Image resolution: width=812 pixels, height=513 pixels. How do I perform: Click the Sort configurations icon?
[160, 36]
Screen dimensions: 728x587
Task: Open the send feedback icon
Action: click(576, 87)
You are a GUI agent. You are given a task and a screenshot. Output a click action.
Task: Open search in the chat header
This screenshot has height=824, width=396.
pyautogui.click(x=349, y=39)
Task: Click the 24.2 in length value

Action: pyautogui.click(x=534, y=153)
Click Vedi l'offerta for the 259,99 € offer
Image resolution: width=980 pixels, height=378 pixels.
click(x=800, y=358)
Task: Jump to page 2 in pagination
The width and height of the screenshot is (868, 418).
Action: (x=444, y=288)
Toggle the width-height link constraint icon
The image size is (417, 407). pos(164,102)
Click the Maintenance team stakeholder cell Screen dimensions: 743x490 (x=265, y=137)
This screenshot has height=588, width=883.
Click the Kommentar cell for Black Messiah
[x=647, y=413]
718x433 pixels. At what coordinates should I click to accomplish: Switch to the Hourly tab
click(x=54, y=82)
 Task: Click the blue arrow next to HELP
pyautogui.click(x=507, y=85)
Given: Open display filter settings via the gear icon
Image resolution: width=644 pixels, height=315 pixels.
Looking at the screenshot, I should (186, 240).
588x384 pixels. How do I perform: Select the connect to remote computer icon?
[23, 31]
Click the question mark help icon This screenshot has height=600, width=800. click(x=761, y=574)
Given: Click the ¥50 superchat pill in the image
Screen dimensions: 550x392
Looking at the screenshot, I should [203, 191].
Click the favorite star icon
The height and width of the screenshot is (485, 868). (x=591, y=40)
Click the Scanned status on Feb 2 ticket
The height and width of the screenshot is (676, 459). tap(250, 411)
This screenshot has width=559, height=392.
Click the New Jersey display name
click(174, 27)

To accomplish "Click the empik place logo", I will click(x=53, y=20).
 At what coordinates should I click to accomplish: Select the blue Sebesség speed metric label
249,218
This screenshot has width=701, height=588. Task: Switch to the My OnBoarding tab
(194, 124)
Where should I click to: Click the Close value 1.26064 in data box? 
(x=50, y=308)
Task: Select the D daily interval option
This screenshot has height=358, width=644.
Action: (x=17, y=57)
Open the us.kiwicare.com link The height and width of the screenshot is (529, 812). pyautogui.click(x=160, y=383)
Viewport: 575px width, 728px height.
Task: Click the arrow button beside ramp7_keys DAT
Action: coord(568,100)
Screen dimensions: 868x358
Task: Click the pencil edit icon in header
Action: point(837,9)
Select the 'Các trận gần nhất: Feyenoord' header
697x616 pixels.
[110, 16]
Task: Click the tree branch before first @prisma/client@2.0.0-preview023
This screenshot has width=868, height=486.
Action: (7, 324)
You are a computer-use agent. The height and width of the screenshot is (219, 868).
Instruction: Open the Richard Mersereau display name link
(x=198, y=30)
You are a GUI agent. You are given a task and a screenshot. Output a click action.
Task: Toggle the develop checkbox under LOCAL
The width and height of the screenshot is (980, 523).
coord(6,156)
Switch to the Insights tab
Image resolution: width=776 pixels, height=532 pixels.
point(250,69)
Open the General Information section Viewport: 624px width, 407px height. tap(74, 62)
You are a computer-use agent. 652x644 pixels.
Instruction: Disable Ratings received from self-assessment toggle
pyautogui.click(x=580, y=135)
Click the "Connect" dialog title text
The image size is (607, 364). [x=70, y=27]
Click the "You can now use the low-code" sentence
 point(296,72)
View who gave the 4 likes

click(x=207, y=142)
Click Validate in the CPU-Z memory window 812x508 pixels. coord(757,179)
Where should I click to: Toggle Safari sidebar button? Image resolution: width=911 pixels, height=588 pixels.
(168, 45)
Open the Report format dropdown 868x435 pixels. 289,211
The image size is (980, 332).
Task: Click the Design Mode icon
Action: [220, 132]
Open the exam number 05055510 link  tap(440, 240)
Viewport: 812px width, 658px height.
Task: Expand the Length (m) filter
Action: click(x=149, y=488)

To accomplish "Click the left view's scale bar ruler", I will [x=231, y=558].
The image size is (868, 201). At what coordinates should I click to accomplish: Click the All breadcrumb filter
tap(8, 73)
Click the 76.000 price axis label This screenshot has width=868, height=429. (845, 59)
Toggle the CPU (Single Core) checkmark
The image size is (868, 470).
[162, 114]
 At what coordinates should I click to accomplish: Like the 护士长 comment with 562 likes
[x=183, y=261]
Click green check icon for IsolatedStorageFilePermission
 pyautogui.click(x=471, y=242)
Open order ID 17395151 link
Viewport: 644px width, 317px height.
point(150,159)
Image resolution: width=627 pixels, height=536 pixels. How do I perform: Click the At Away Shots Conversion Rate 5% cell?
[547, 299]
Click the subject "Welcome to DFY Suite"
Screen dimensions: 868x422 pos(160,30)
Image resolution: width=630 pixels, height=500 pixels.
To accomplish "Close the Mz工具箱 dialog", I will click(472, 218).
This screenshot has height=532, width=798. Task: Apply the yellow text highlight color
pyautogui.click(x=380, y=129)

----------------

- **Task**
Restate every record verbatim.

- **Task output**
Image resolution: width=812 pixels, height=513 pixels. How do I perform: Click the Sort configurations icon?
[160, 36]
Screen dimensions: 728x587
Task: Open the send feedback icon
Action: click(576, 87)
You are a GUI agent. You are given a task and a screenshot. Output a click action.
Task: Open search in the chat header
This screenshot has height=824, width=396.
pyautogui.click(x=349, y=39)
Task: Click the 24.2 in length value

Action: pyautogui.click(x=534, y=153)
Click Vedi l'offerta for the 259,99 € offer
Image resolution: width=980 pixels, height=378 pixels.
click(x=800, y=358)
Task: Jump to page 2 in pagination
The width and height of the screenshot is (868, 418).
Action: (x=444, y=288)
Toggle the width-height link constraint icon
The image size is (417, 407). pos(164,102)
Click the Maintenance team stakeholder cell Screen dimensions: 743x490 (x=265, y=137)
This screenshot has height=588, width=883.
Click the Kommentar cell for Black Messiah
[x=647, y=413]
718x433 pixels. At what coordinates should I click to accomplish: Switch to the Hourly tab
click(x=54, y=82)
 Task: Click the blue arrow next to HELP
pyautogui.click(x=507, y=85)
Given: Open display filter settings via the gear icon
Image resolution: width=644 pixels, height=315 pixels.
Looking at the screenshot, I should (186, 240).
588x384 pixels. How do I perform: Select the connect to remote computer icon?
[23, 31]
Click the question mark help icon This screenshot has height=600, width=800. click(x=761, y=574)
Given: Click the ¥50 superchat pill in the image
Screen dimensions: 550x392
Looking at the screenshot, I should [203, 191].
Click the favorite star icon
The height and width of the screenshot is (485, 868). (x=591, y=40)
Click the Scanned status on Feb 2 ticket
The height and width of the screenshot is (676, 459). tap(250, 411)
This screenshot has width=559, height=392.
Click the New Jersey display name
click(174, 27)

To accomplish "Click the empik place logo", I will click(x=53, y=20).
 At what coordinates should I click to accomplish: Select the blue Sebesség speed metric label
249,218
This screenshot has width=701, height=588. Task: Switch to the My OnBoarding tab
(194, 124)
Where should I click to: Click the Close value 1.26064 in data box? 
(x=50, y=308)
Task: Select the D daily interval option
This screenshot has height=358, width=644.
Action: (x=17, y=57)
Open the us.kiwicare.com link The height and width of the screenshot is (529, 812). pyautogui.click(x=160, y=383)
Viewport: 575px width, 728px height.
Task: Click the arrow button beside ramp7_keys DAT
Action: coord(568,100)
Screen dimensions: 868x358
Task: Click the pencil edit icon in header
Action: point(837,9)
Select the 'Các trận gần nhất: Feyenoord' header
697x616 pixels.
[110, 16]
Task: Click the tree branch before first @prisma/client@2.0.0-preview023
This screenshot has width=868, height=486.
Action: (7, 324)
You are a computer-use agent. The height and width of the screenshot is (219, 868).
Instruction: Open the Richard Mersereau display name link
(x=198, y=30)
You are a GUI agent. You are given a task and a screenshot. Output a click action.
Task: Toggle the develop checkbox under LOCAL
The width and height of the screenshot is (980, 523).
coord(6,156)
Switch to the Insights tab
Image resolution: width=776 pixels, height=532 pixels.
point(250,69)
Open the General Information section Viewport: 624px width, 407px height. tap(74, 62)
You are a computer-use agent. 652x644 pixels.
Instruction: Disable Ratings received from self-assessment toggle
pyautogui.click(x=580, y=135)
Click the "Connect" dialog title text
The image size is (607, 364). [x=70, y=27]
Click the "You can now use the low-code" sentence
 point(296,72)
View who gave the 4 likes

click(x=207, y=142)
Click Validate in the CPU-Z memory window 812x508 pixels. coord(757,179)
Where should I click to: Toggle Safari sidebar button? Image resolution: width=911 pixels, height=588 pixels.
(168, 45)
Open the Report format dropdown 868x435 pixels. 289,211
The image size is (980, 332).
Task: Click the Design Mode icon
Action: [220, 132]
Open the exam number 05055510 link  tap(440, 240)
Viewport: 812px width, 658px height.
Task: Expand the Length (m) filter
Action: click(x=149, y=488)

To accomplish "Click the left view's scale bar ruler", I will [x=231, y=558].
The image size is (868, 201). At what coordinates should I click to accomplish: Click the All breadcrumb filter
tap(8, 73)
Click the 76.000 price axis label This screenshot has width=868, height=429. (845, 59)
Toggle the CPU (Single Core) checkmark
The image size is (868, 470).
[162, 114]
 At what coordinates should I click to accomplish: Like the 护士长 comment with 562 likes
[x=183, y=261]
Click green check icon for IsolatedStorageFilePermission
 pyautogui.click(x=471, y=242)
Open order ID 17395151 link
Viewport: 644px width, 317px height.
point(150,159)
Image resolution: width=627 pixels, height=536 pixels. How do I perform: Click the At Away Shots Conversion Rate 5% cell?
[547, 299]
Click the subject "Welcome to DFY Suite"
Screen dimensions: 868x422 pos(160,30)
Image resolution: width=630 pixels, height=500 pixels.
To accomplish "Close the Mz工具箱 dialog", I will click(472, 218).
This screenshot has height=532, width=798. Task: Apply the yellow text highlight color
pyautogui.click(x=380, y=129)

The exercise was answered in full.